Stored items
******

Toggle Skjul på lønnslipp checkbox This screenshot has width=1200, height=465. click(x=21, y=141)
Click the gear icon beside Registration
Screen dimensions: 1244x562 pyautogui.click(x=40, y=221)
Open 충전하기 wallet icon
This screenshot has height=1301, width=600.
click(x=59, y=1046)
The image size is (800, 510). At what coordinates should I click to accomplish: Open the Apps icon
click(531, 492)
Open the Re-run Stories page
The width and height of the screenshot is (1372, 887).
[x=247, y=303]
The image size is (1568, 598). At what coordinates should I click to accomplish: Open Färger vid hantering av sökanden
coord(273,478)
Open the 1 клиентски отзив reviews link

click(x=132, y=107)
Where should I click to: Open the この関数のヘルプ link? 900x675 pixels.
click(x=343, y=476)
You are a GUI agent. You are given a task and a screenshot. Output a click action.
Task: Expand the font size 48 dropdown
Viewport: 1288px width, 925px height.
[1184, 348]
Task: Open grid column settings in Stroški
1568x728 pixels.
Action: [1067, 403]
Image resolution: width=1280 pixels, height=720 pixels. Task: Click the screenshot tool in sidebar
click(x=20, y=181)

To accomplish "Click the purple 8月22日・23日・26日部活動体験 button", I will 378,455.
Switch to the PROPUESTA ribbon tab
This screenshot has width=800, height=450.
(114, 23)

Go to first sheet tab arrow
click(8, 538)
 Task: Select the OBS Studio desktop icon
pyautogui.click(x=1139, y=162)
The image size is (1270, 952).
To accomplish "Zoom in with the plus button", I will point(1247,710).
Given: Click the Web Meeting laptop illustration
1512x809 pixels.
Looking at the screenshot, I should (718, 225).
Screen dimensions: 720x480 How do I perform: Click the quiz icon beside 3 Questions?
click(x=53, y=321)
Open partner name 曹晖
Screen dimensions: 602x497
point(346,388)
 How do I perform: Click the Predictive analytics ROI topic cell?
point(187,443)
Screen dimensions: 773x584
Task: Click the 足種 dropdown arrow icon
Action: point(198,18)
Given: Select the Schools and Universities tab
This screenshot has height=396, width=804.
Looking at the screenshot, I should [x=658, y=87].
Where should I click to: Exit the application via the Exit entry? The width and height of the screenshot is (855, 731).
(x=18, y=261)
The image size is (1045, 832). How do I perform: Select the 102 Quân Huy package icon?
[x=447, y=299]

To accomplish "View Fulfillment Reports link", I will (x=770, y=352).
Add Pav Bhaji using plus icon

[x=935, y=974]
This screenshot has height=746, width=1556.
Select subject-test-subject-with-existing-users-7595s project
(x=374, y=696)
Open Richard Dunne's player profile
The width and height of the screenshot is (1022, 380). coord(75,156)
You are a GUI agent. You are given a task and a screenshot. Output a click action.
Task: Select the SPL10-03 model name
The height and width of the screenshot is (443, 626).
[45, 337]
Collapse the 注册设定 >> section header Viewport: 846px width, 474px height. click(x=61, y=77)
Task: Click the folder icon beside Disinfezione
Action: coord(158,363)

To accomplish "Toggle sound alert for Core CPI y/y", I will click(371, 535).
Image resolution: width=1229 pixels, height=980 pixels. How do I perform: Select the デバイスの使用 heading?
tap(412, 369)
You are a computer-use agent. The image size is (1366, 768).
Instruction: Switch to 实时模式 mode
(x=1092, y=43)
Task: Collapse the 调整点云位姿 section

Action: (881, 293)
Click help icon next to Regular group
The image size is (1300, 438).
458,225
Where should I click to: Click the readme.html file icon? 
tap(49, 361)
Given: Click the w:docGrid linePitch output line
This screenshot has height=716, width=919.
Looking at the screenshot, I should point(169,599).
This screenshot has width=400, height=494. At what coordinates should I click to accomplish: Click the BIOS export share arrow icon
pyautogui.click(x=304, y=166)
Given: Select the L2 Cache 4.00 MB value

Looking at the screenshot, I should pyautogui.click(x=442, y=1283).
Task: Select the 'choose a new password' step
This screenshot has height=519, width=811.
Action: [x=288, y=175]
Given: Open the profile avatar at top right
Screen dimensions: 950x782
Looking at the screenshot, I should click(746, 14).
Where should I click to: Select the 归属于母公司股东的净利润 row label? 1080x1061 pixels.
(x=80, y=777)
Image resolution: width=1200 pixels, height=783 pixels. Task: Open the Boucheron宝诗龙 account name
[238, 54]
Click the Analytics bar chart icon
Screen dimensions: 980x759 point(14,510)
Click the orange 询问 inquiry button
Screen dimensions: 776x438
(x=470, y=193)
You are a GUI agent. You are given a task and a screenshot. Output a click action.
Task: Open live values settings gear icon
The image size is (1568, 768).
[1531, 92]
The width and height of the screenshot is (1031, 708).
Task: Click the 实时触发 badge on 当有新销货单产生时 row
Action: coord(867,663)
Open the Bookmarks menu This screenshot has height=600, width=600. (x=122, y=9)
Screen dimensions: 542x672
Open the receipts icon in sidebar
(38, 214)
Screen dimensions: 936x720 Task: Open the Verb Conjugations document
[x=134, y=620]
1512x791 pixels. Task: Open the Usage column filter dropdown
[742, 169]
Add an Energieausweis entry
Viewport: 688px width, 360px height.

******

_WHAT TO WORK ON:_
Nothing in the entries may change. Retype them all.

_RESPONSE TO THIS EXERCISE:_
Toggle Skjul på lønnslipp checkbox This screenshot has width=1200, height=465. click(x=21, y=141)
Click the gear icon beside Registration
Screen dimensions: 1244x562 pyautogui.click(x=40, y=221)
Open 충전하기 wallet icon
This screenshot has height=1301, width=600.
click(x=59, y=1046)
The image size is (800, 510). At what coordinates should I click to accomplish: Open the Apps icon
click(531, 492)
Open the Re-run Stories page
The width and height of the screenshot is (1372, 887).
[x=247, y=303]
The image size is (1568, 598). At what coordinates should I click to accomplish: Open Färger vid hantering av sökanden
coord(273,478)
Open the 1 клиентски отзив reviews link

click(x=132, y=107)
Where should I click to: Open the この関数のヘルプ link? 900x675 pixels.
click(x=343, y=476)
You are a GUI agent. You are given a task and a screenshot. Output a click action.
Task: Expand the font size 48 dropdown
Viewport: 1288px width, 925px height.
[1184, 348]
Task: Open grid column settings in Stroški
1568x728 pixels.
Action: [1067, 403]
Image resolution: width=1280 pixels, height=720 pixels. Task: Click the screenshot tool in sidebar
click(x=20, y=181)

To accomplish "Click the purple 8月22日・23日・26日部活動体験 button", I will 378,455.
Switch to the PROPUESTA ribbon tab
This screenshot has width=800, height=450.
(114, 23)

Go to first sheet tab arrow
click(8, 538)
 Task: Select the OBS Studio desktop icon
pyautogui.click(x=1139, y=162)
The image size is (1270, 952).
To accomplish "Zoom in with the plus button", I will point(1247,710).
Given: Click the Web Meeting laptop illustration
1512x809 pixels.
Looking at the screenshot, I should (718, 225).
Screen dimensions: 720x480 How do I perform: Click the quiz icon beside 3 Questions?
click(x=53, y=321)
Open partner name 曹晖
Screen dimensions: 602x497
point(346,388)
 How do I perform: Click the Predictive analytics ROI topic cell?
point(187,443)
Screen dimensions: 773x584
Task: Click the 足種 dropdown arrow icon
Action: point(198,18)
Given: Select the Schools and Universities tab
This screenshot has height=396, width=804.
Looking at the screenshot, I should [x=658, y=87].
Where should I click to: Exit the application via the Exit entry? The width and height of the screenshot is (855, 731).
(x=18, y=261)
The image size is (1045, 832). How do I perform: Select the 102 Quân Huy package icon?
[x=447, y=299]

To accomplish "View Fulfillment Reports link", I will (x=770, y=352).
Add Pav Bhaji using plus icon

[x=935, y=974]
This screenshot has height=746, width=1556.
Select subject-test-subject-with-existing-users-7595s project
(x=374, y=696)
Open Richard Dunne's player profile
The width and height of the screenshot is (1022, 380). coord(75,156)
You are a GUI agent. You are given a task and a screenshot. Output a click action.
Task: Select the SPL10-03 model name
The height and width of the screenshot is (443, 626).
[45, 337]
Collapse the 注册设定 >> section header Viewport: 846px width, 474px height. click(x=61, y=77)
Task: Click the folder icon beside Disinfezione
Action: coord(158,363)

To accomplish "Toggle sound alert for Core CPI y/y", I will click(371, 535).
Image resolution: width=1229 pixels, height=980 pixels. How do I perform: Select the デバイスの使用 heading?
tap(412, 369)
You are a computer-use agent. The image size is (1366, 768).
Instruction: Switch to 实时模式 mode
(x=1092, y=43)
Task: Collapse the 调整点云位姿 section

Action: (881, 293)
Click help icon next to Regular group
The image size is (1300, 438).
458,225
Where should I click to: Click the readme.html file icon? 
tap(49, 361)
Given: Click the w:docGrid linePitch output line
This screenshot has height=716, width=919.
Looking at the screenshot, I should point(169,599).
This screenshot has width=400, height=494. At what coordinates should I click to accomplish: Click the BIOS export share arrow icon
pyautogui.click(x=304, y=166)
Given: Select the L2 Cache 4.00 MB value

Looking at the screenshot, I should pyautogui.click(x=442, y=1283).
Task: Select the 'choose a new password' step
This screenshot has height=519, width=811.
Action: [x=288, y=175]
Given: Open the profile avatar at top right
Screen dimensions: 950x782
Looking at the screenshot, I should click(746, 14).
Where should I click to: Select the 归属于母公司股东的净利润 row label? 1080x1061 pixels.
(x=80, y=777)
Image resolution: width=1200 pixels, height=783 pixels. Task: Open the Boucheron宝诗龙 account name
[238, 54]
Click the Analytics bar chart icon
Screen dimensions: 980x759 point(14,510)
Click the orange 询问 inquiry button
Screen dimensions: 776x438
(x=470, y=193)
You are a GUI agent. You are given a task and a screenshot. Output a click action.
Task: Open live values settings gear icon
The image size is (1568, 768).
[1531, 92]
The width and height of the screenshot is (1031, 708).
Task: Click the 实时触发 badge on 当有新销货单产生时 row
Action: coord(867,663)
Open the Bookmarks menu This screenshot has height=600, width=600. (x=122, y=9)
Screen dimensions: 542x672
Open the receipts icon in sidebar
(38, 214)
Screen dimensions: 936x720 Task: Open the Verb Conjugations document
[x=134, y=620]
1512x791 pixels. Task: Open the Usage column filter dropdown
[742, 169]
Add an Energieausweis entry
Viewport: 688px width, 360px height.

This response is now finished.